In an earlier companion essay, Regulating in the Dark, I contended that there is a systemic pattern in major U.S. financial regulation: (i) enactment is invariably crisis driven, adopted at a time when there is a paucity of information regarding what has transpired, (ii) resulting in off-the-rack solutions often poorly fashioned to the problem at hand, (iii) with inevitable flaws given the dynamic uncertainty of financial markets, (iv) but arduous to revise or repeal because of the stickiness of the status quo in the U.S. political framework of checks and balances. This pattern constitutes an “Iron Law” of U.S. financial regulation. The ensuing one-way regulatory ratchet generated by repeated financial crises has produced not only costly policy mistakes accompanied by unintended consequences but also a regulatory state whose cumulative regulatory impact produces over time an increasingly ineffective regulatory apparatus.

This Postscript analyzes the experience with regulators’ implementation of Dodd-Frank since the publication of the earlier essay. After a discussion of broad issues related to the statute and its implementation, the analysis focuses on two provisions by which Dodd-Frank exemplifies the difficulties that are created by legislative strategies conventionally adopted in crisis-driven legislation, off-the-rack solutions along with open-ended delegation to regulatory agencies as legislators, who perceive a political necessity to act quickly, adopt ready-to-go proposals offered by the policy entrepreneurs to whom they afford access: the Volcker rule, which prohibits banks’ proprietary trading, and the creation of the Consumer Financial Protection Bureau. The analysis bolsters the original essay’s contention regarding the inherent flaws in major financial legislation and the corresponding benefit for improving decision-making that would be obtained from employing, as best practice, the legislative tools of sunsetting and experimentation to financial regulation. The use of those techniques, properly implemented, advances means-ends rationality, by better coupling the two, and improves the quality of decision-making by providing a means for measuring and remedying regulatory errors.

This is a foray into the dark heart of financial regulation. Romano finds much to be unhappy with. I disagree, however, with some of her main points. For instance, I think that her assessment of the role of the CFPB in the broader context of financial regulation misses the mark.
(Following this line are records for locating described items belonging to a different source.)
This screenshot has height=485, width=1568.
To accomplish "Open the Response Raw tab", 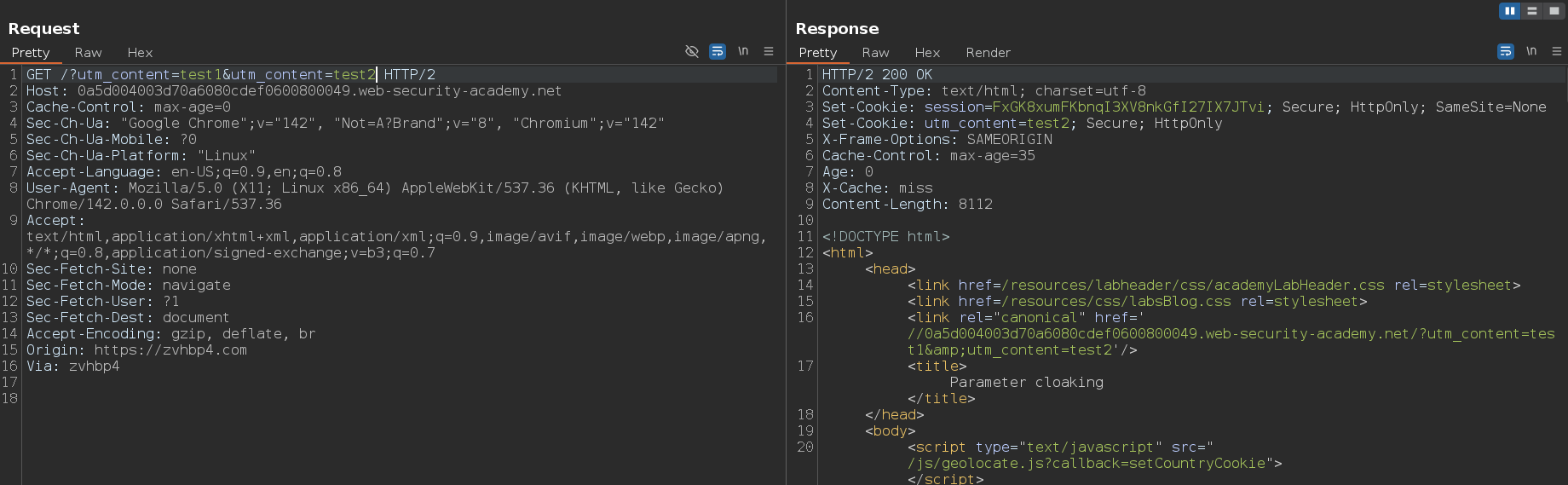I will click(875, 53).
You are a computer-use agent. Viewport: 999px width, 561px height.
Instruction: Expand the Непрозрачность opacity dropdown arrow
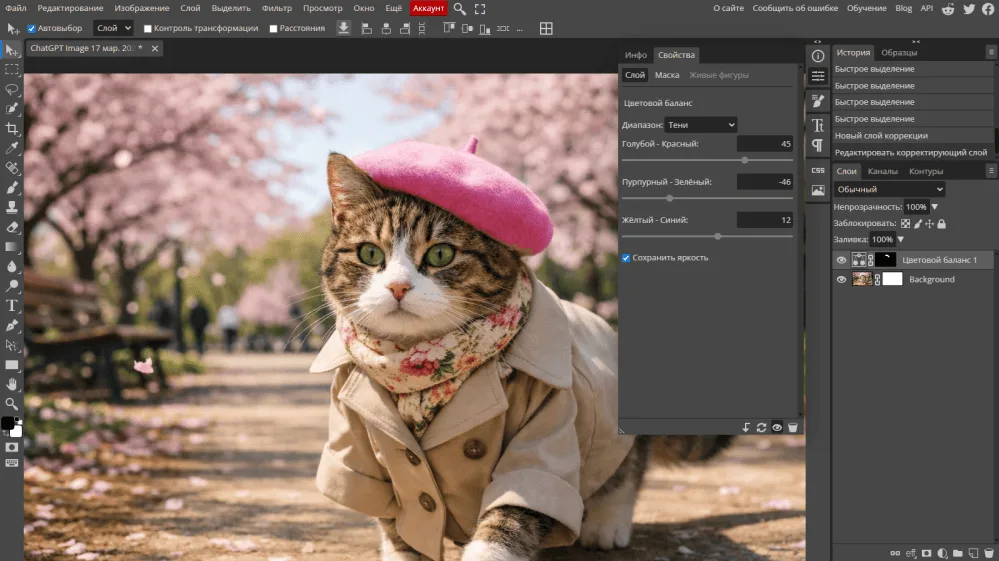[935, 207]
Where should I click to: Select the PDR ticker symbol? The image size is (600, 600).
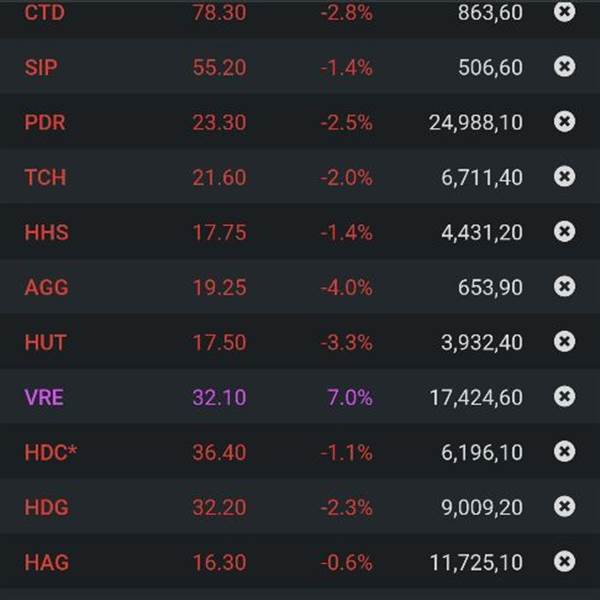tap(45, 122)
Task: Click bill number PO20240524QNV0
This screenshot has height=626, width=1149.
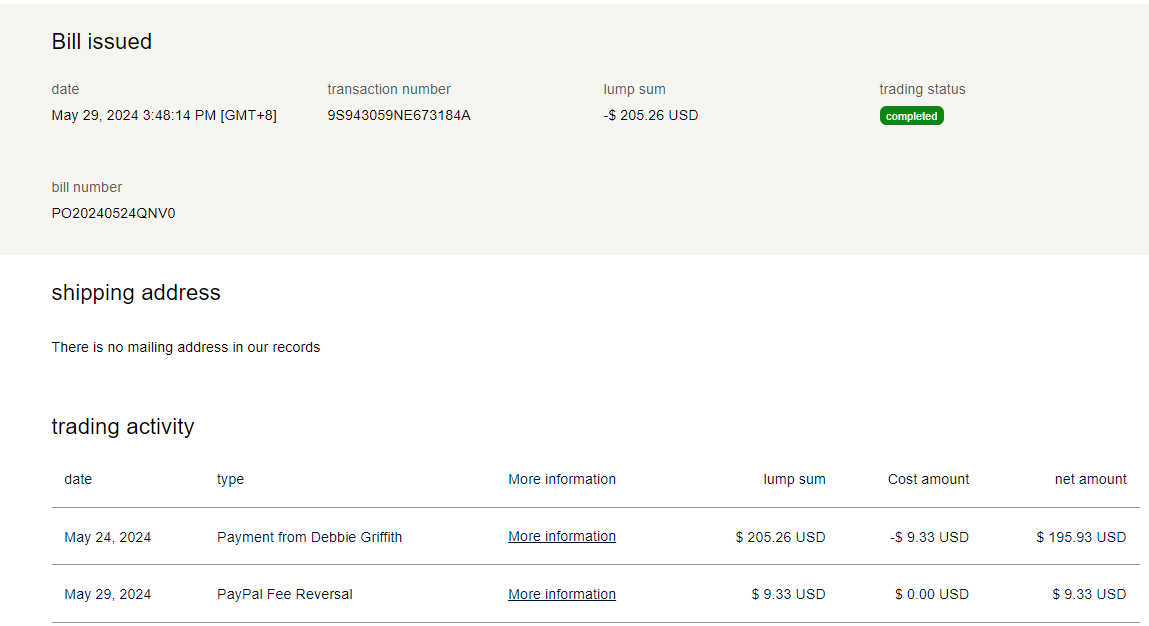Action: (x=113, y=213)
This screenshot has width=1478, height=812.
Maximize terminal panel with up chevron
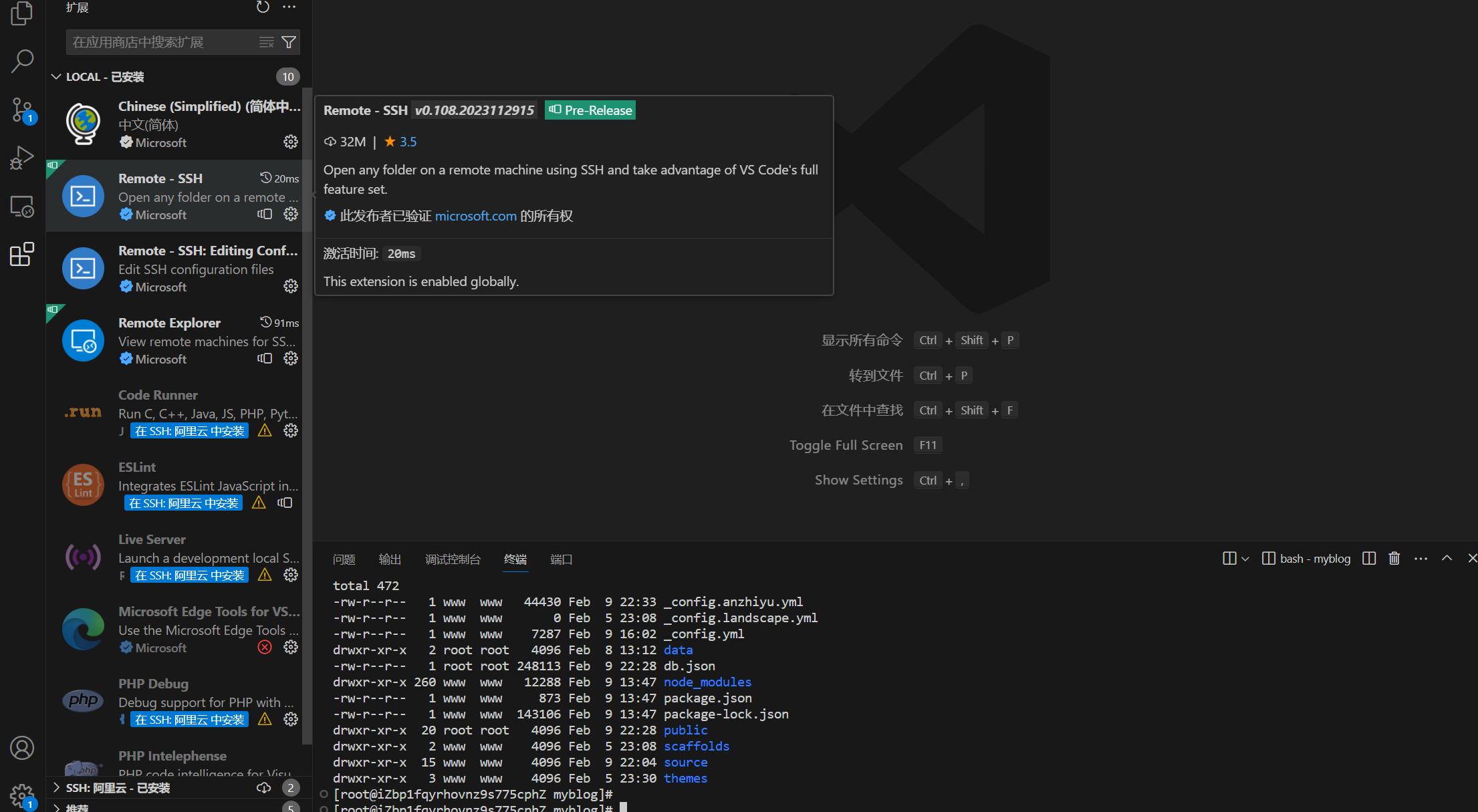pyautogui.click(x=1447, y=558)
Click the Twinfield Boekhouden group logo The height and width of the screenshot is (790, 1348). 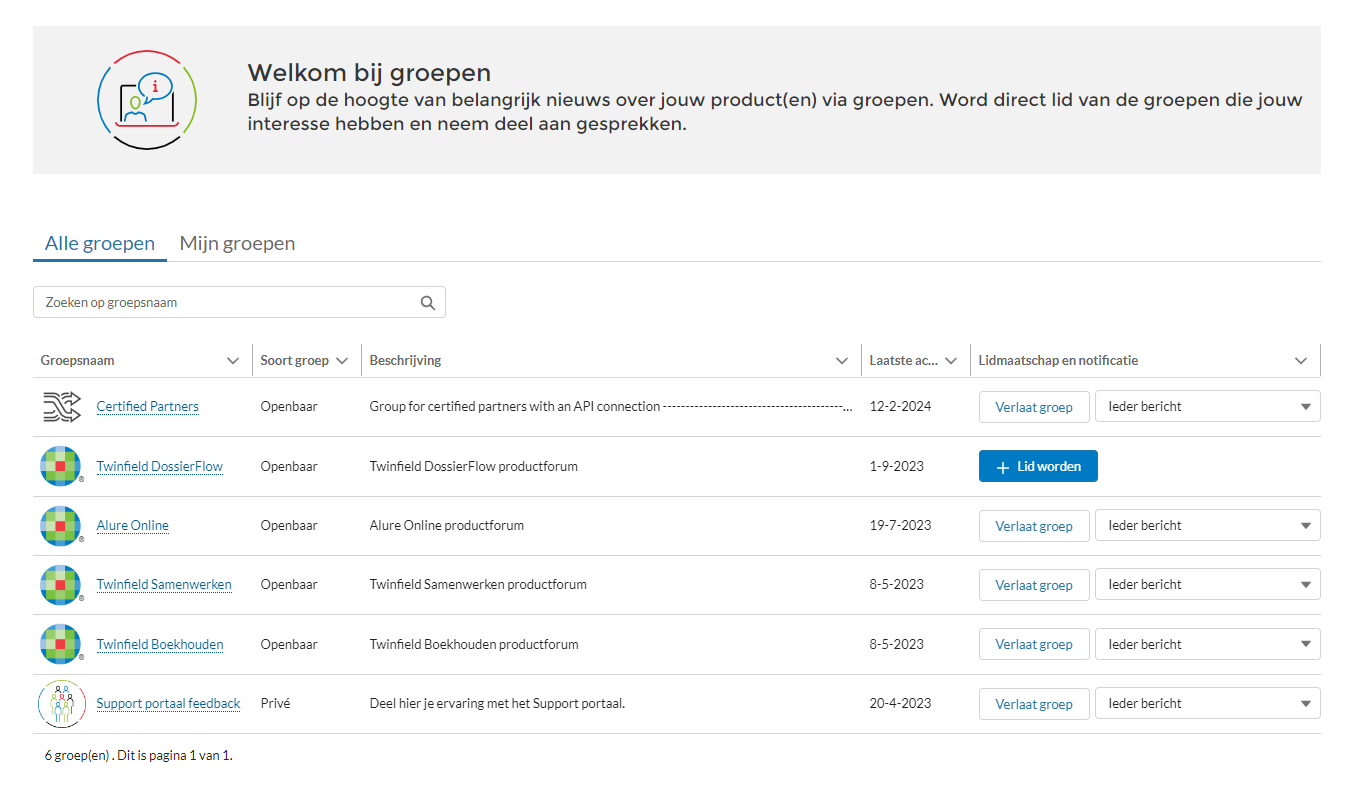click(60, 644)
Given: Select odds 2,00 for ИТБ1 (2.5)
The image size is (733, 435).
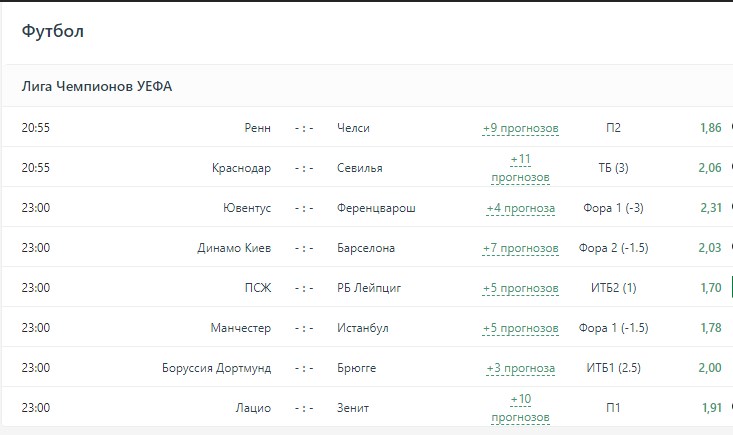Looking at the screenshot, I should (x=710, y=368).
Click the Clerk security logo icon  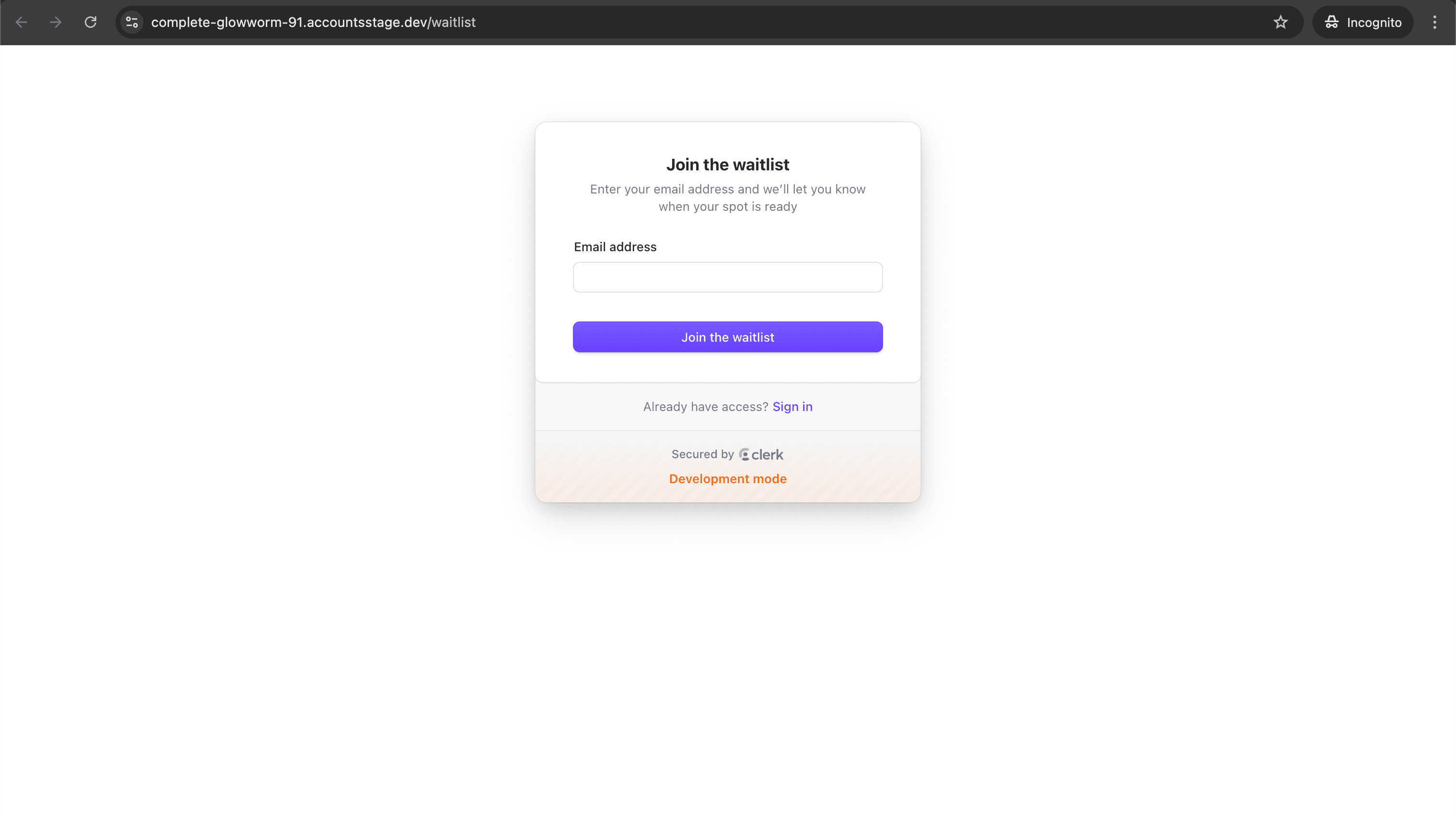click(744, 454)
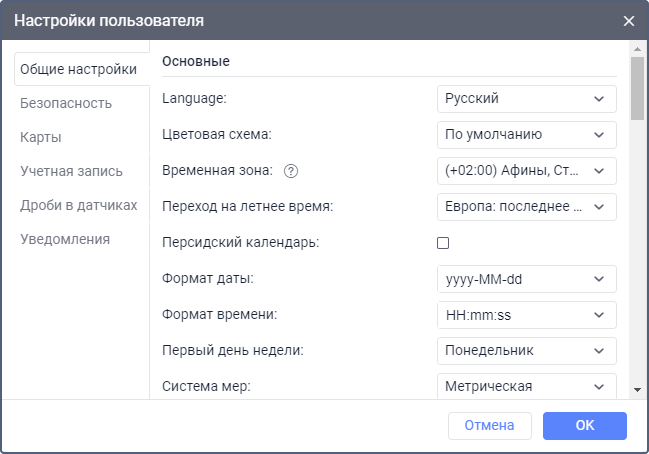Open the Карты tab

[x=41, y=137]
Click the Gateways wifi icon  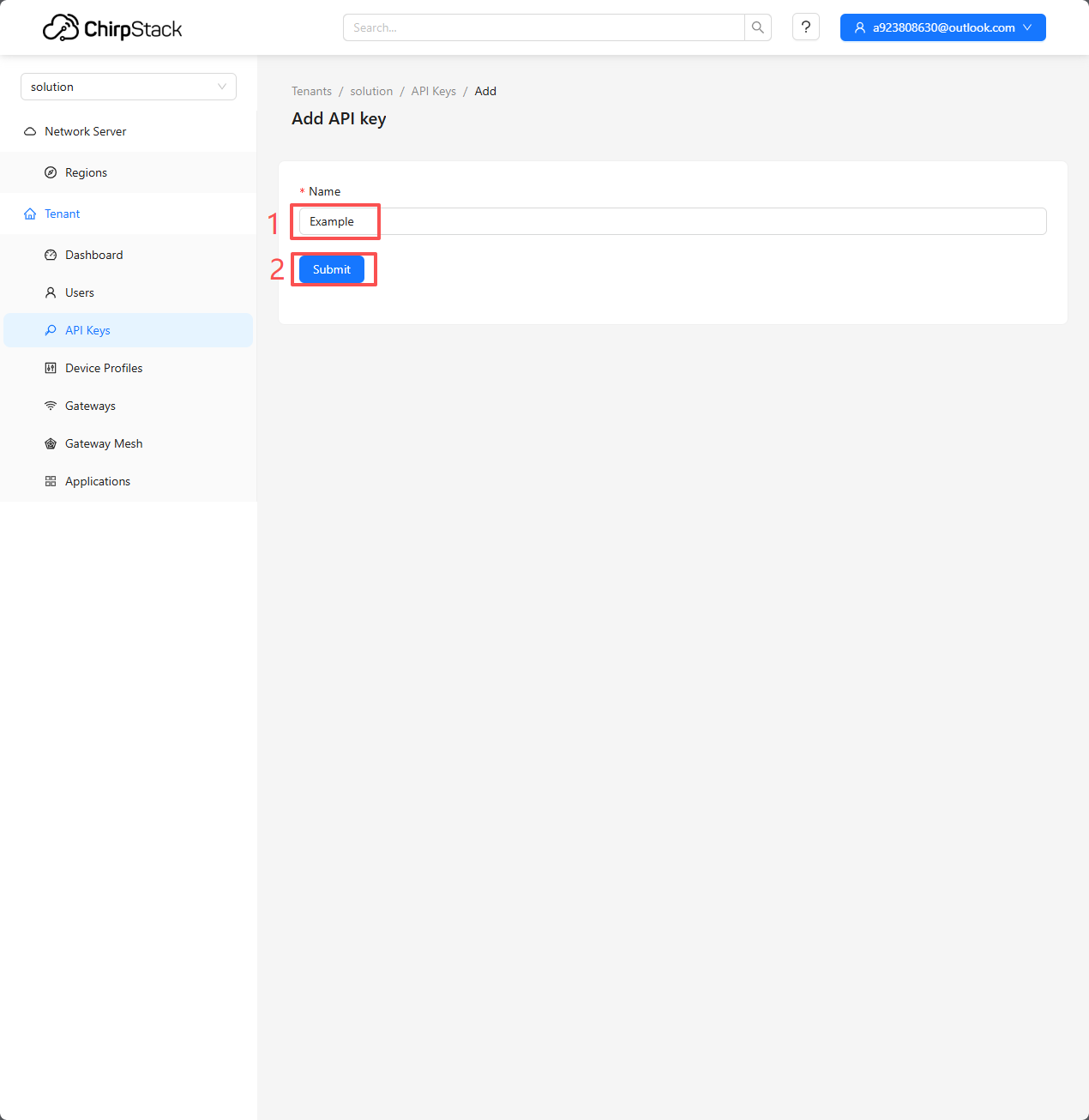point(51,406)
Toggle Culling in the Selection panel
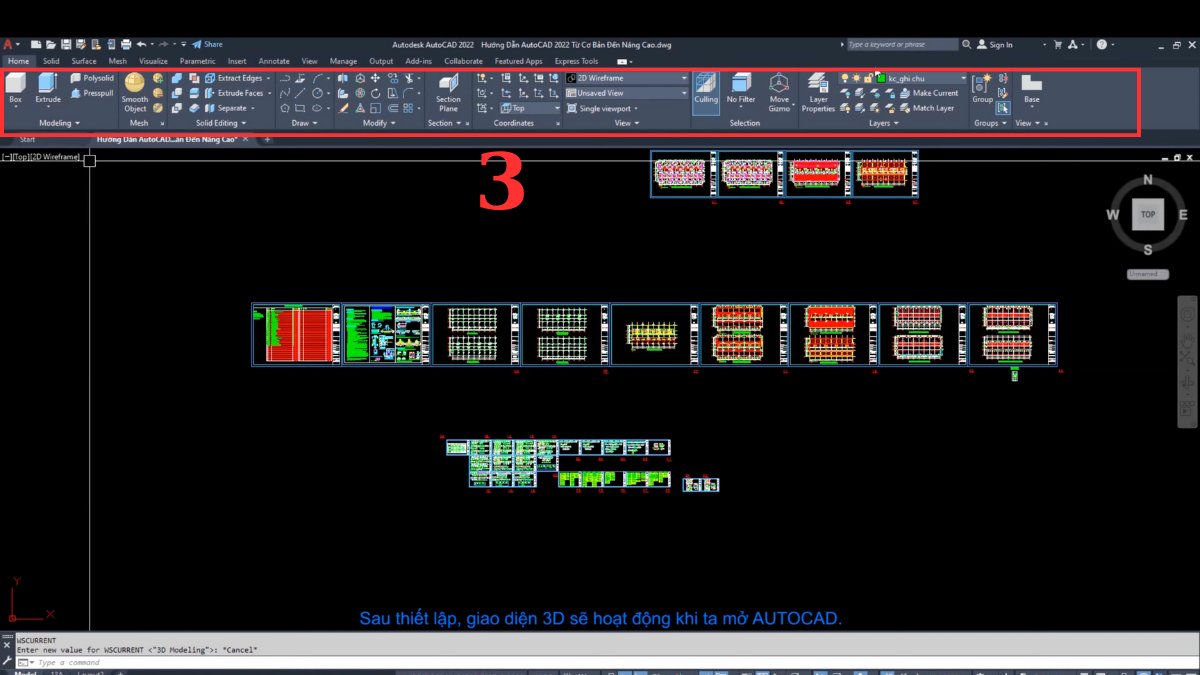Image resolution: width=1200 pixels, height=675 pixels. (706, 92)
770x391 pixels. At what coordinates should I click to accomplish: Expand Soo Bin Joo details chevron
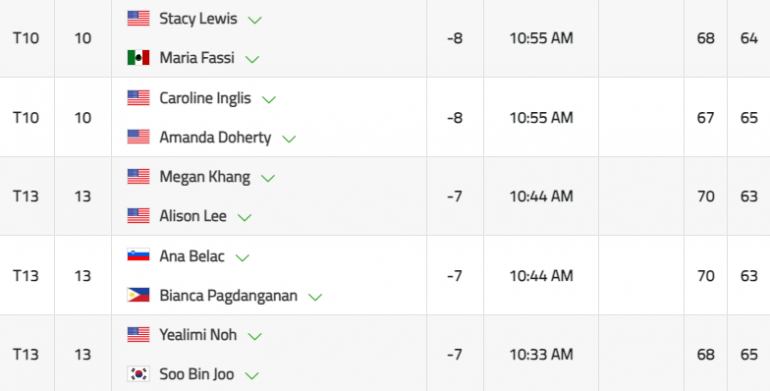coord(251,377)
She argues that the “absence of a designated consumer-product regulator” did “not contribute to the financial crisis.” (28) In fact, regulating exotic loan terms like Option ARMs and teaser rates would have slowed the expansion of the subprime market. Those exotic terms allowed lenders to keep the party going longer than it would have otherwise. And that would have limited the exposure of financial institutions to subprime mortgage-backed securities.

Notwithstanding my disagreements with this essay, I think that Romano’s “Iron Law” of financial regulation remains, unfortunately, quite strong.